E quindi Zavoli, davvero l’uomo giusto per questo tipo di Grandi Orazioni. Zavoli non va per il sottile quando denuncia il bigottismo e il settarismo che inquinarono i rapporti di certa cultura (o culturame?) che prendeva le distanze dal miglior Fellini (per esempio quello de La dolce vita) in nome

di un’arte retrograda e passatista che non voleva arrendersi al nuovo. Fu così anche con Picasso e con Stravinskij – dice Zavoli – e troppi non vollero accorgersi che anche questi artisti ci proponevano un mondo nuovo e migliore. Zavoli punta l’indice pure sui vecchi sepolcri imbiancati che in questi giorni hanno avuto l’impudenza di riciclarsi per esaltare chi avevano sbertucciato in modo così codino e manicheo. Ma poi Zavoli tocca altri versanti, ricorda che dopotutto Fellini fu ed è il sogno di un sogno e le parole di Zavoli planano su una platea che sottolinea con applausi molto misurati e sorvegliati i passi più incisivi e le scansioni più struggenti nell’evocare e nel magnificare senza una virgola di caduta. E dopo Zavoli c’è Tonino Guerra, grandissimo poeta, che racconta del suo amico Fellini e della necessità per tutti noi comuni mortali di vivere una vita “verticale” perché Fellini amava scalare le vette della poesia e solo vivendo una vita verticale noi tutti potremmo un giorno incontrare il maestro. «L’altra sera sono venuto qui in visita per dare a Federico la buona notte – conclude Guerra – e stamattina sono tornato per dargli il buongiorno. Io mi ricordo che una volta gli ho chiesto: “Ciao Federico, ma a te la morte non fa paura?”. E lui mi ha risposto: “Ma guarda che forse è il godimento di un lungo viaggio”».

La partecipazione si fa più massiccia, anche il mondo dello sport (il Rimini calcio e le squadre di basket e di pallavolo) offre la sua testimonianza e proprio per ricordare il versante “sportivo” di Fellini porto un mio personalissimo ricordo. Eravamo al ristorante Pappagallo di Bologna, Fellini aveva invitato Nereo Rocco perché voleva dargli un ruolo da protagonista in Amarcord. Noi attendevamo fuori dalla porta, lui ci chiamò per un pezzo di torta. Rocco scuoteva il testolone e Fellini ci disse: «Bei ragazzuoli, non c’è proprio un cazzo, nel senso che io di calcio non so un cazzo e per ora il vostro Rocco non mi ha risposto un beneamato cazzo».

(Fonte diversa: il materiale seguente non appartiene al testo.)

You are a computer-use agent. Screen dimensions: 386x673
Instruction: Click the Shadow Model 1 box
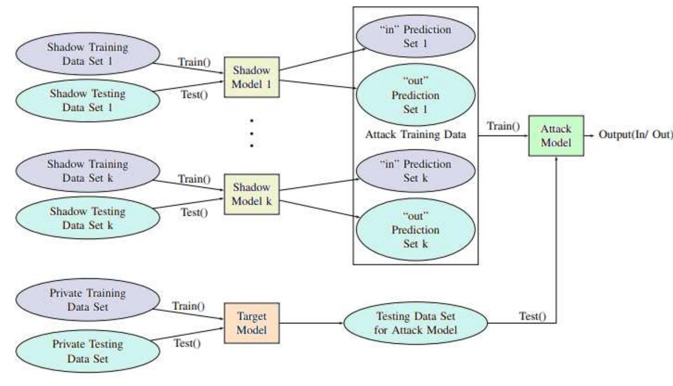pos(252,77)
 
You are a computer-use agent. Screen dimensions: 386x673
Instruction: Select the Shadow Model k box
pos(252,194)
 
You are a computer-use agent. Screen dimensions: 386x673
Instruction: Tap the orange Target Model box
pos(252,323)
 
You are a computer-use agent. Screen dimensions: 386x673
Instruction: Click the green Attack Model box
pos(556,136)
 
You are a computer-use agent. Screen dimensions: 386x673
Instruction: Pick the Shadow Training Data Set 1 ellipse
pos(87,54)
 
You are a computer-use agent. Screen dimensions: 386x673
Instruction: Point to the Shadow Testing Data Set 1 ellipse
pos(87,101)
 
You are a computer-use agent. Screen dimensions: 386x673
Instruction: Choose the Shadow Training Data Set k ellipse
pos(87,171)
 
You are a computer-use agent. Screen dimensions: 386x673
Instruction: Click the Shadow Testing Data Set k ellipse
pos(87,218)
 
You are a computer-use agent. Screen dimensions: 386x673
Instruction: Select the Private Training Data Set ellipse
pos(87,300)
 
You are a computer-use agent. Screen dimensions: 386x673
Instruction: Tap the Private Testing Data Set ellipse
pos(87,351)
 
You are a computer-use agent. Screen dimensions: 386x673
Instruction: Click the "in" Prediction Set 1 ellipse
pos(415,37)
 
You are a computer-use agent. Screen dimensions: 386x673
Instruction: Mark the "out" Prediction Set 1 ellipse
pos(415,95)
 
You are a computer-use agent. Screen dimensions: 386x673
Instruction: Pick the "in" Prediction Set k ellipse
pos(415,171)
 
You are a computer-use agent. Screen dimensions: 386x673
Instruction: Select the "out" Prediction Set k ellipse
pos(415,230)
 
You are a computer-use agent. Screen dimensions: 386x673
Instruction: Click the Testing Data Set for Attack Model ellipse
pos(415,323)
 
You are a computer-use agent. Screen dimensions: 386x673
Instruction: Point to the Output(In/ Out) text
pos(635,134)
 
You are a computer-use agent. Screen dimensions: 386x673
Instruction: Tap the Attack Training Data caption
pos(415,134)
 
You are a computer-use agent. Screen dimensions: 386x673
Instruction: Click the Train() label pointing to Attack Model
pos(503,126)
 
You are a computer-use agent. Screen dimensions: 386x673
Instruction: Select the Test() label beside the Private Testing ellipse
pos(187,343)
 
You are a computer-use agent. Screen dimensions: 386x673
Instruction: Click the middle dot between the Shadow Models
pos(252,134)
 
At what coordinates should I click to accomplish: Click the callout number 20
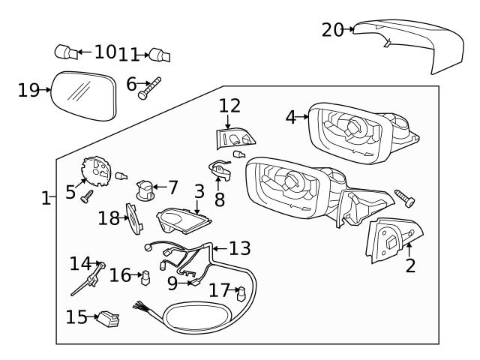coord(332,29)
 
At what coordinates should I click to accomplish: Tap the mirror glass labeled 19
coord(85,95)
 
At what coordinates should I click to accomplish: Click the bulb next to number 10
coord(65,52)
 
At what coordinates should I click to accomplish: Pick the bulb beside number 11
coord(160,55)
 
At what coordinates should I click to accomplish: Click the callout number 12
coord(229,106)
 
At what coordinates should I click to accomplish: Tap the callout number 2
coord(410,266)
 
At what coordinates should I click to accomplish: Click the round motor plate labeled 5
coord(94,170)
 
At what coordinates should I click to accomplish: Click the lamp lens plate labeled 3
coord(184,220)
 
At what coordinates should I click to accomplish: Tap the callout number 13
coord(240,248)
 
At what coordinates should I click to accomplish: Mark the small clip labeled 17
coord(241,293)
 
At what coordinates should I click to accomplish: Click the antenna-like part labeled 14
coord(88,280)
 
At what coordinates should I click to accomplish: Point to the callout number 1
coord(46,198)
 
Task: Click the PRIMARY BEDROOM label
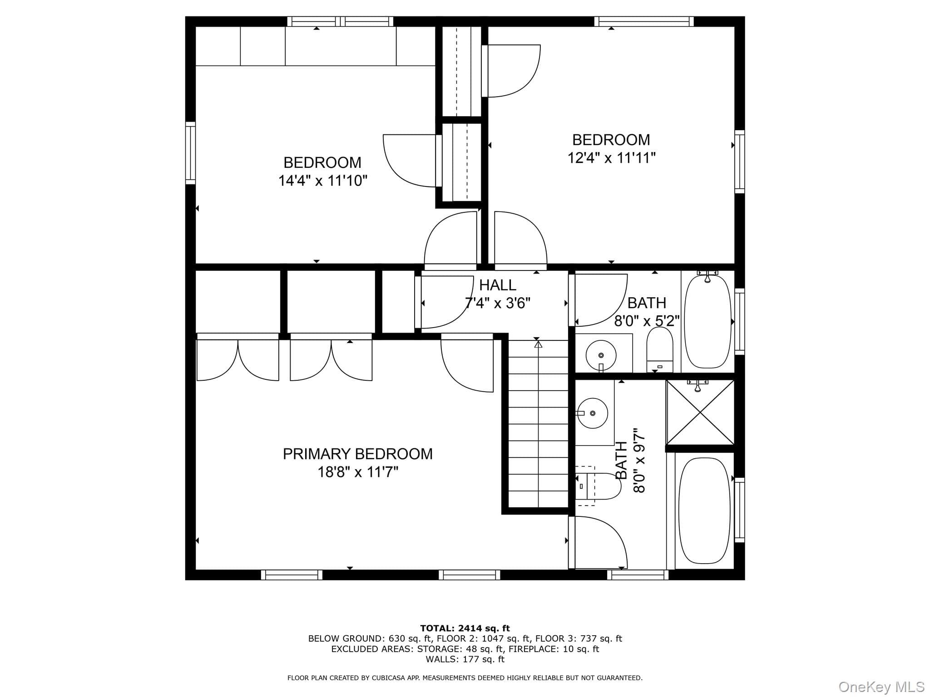358,454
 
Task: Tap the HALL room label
498,285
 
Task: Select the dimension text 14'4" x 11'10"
323,181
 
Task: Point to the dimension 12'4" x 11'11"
612,158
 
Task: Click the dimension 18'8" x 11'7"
358,472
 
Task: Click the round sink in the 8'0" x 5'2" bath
601,355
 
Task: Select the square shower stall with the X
700,412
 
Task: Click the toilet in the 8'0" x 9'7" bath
598,486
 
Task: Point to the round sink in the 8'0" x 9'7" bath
592,413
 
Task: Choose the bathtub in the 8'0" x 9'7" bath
704,510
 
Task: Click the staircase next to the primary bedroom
538,424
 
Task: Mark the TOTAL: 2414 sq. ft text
465,628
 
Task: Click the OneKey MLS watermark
881,687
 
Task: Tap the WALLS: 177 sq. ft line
465,659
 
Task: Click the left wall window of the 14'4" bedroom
190,153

Io non sono felliniano, diceva sempre Federico agli intimi e in questo senso e magari senza nemmeno saperlo ricalcava Marx che a un interrogante parigino aveva detto: «Monsieur, mais je suis pas marxiste». Fellini era l’uomo del Borgo di San Giuliano e dopo l’orazione funebre si passa tutti per piazza Tiberio e io non so se Don Valosa, Ovo Galvanina, Mario Plita e Gradisca ci sono o no, ma sì, mi pare che comunque ci siano e che ci siano anche tutti quelli dei Vitelloni, Francone e Franchino, la Leonora, Albertone, Riccardo, Leopoldo, il vecchio Achillaccio e Franco-Moraldo che poi partì per la tangente.

Rimini si è cosparsa di manifesti (il Maestro in atteggiamento di meditazione) e di locandine con Fellini che ha la ciliegia sul naso. La salma viene tumulata attorno alle cinque della sera nella cappella di famiglia e la gente di Rimini torna a lavorare in silenzio. Echeggiano ancora nella piazza le note immortali di Nino Rota, un tutt’unico con le immagini di Cabiria o di Gelsomina o di Casanova o di Ginger & Fred o della Nave che va e della Luna che ha quelle Voci.

Quando Fellini stava male ed era ricoverato a Rimini, disse a Dorina (a proposito: l’adorata-infermiera è qui anche lei): «Io non capisco come mai tutti mi vogliono tanto bene. Devo aver fatto qualcosa per la mia città, ma non mi ricordo proprio cosa». Andiamo, ragazzi, andiamo giù al mare a vedere passare il Rex.

Mercoledì sera hanno proiettato per noi tutti I Vitelloni. Moraldo-Federico alla fine lascia il borghetto e parte per Roma. Ma adesso Moraldo-Federico è tornato. In via Chiavica e in via Padella, nel cuore del Borgo, la gente si toglie il cappello. E al Bar Auto per cinque minuti la smettono di parlare di Baggio e di quel patacca di Sacchi. Andiamo e spicciamoci sennò il Rex non lo vediamo mai più.